またひとつ惜しいバンドが消えてしまいました。本作を最後にDean Wareham率いる特異なアメリカン・インディーバンドは、「引退」を宣言しました。大きな脚光を浴びることなく、かといって裏街道をじめじめと歩くことなく、良くも悪くも最初から最後までインディペンデントを貫いたバンド。Deanの前身のバンド、Galaxie 500から一貫して、良くも悪くもVelvet Undergroundのオマージュの中で月光のように輝いたバンド。

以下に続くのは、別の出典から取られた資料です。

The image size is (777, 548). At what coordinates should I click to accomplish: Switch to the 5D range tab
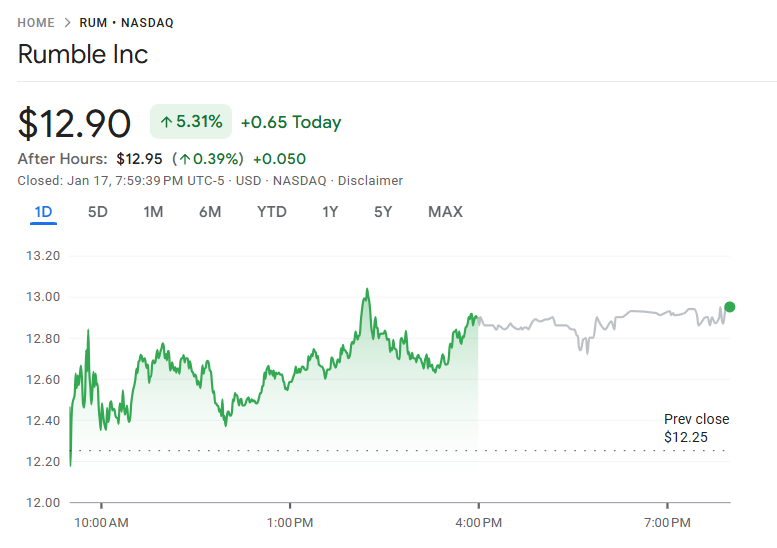tap(97, 212)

ではLunaらしさとは何だったか。ぱっと聞いた感じでは静かで、内に秘めた熱を感じさせるギターロック。しかし筆者がいつも感じていたのは、鏡を見つめるような現実/非現実の移ろい。鏡を通して見える現実だけれども現実ではない世界から聞こえてくるサウンド。「シンディーはバーベキューみたいな味がする」「僕は君の宇宙飛行士になりたい」。Deanの歌はいつもこんな風に、現実でありながらそれを避けて流れていく。ポロリポロリと続いていくギターソロは、生身の「熱情」を持たず、鏡に触れたときのガラスの冷たさを思わせる。

ガラスの冷たさの向こうにあるかもしれない世界。LunaがVelvetの音から発展させたのは、死とか絶望とか、そんな極端な世界ではなく、わたしたちの周辺に広がるぽっかりした不思議な空間。ぷっつりと活動が終わってしまったことで、なおさらその不安定感が迫ってきます。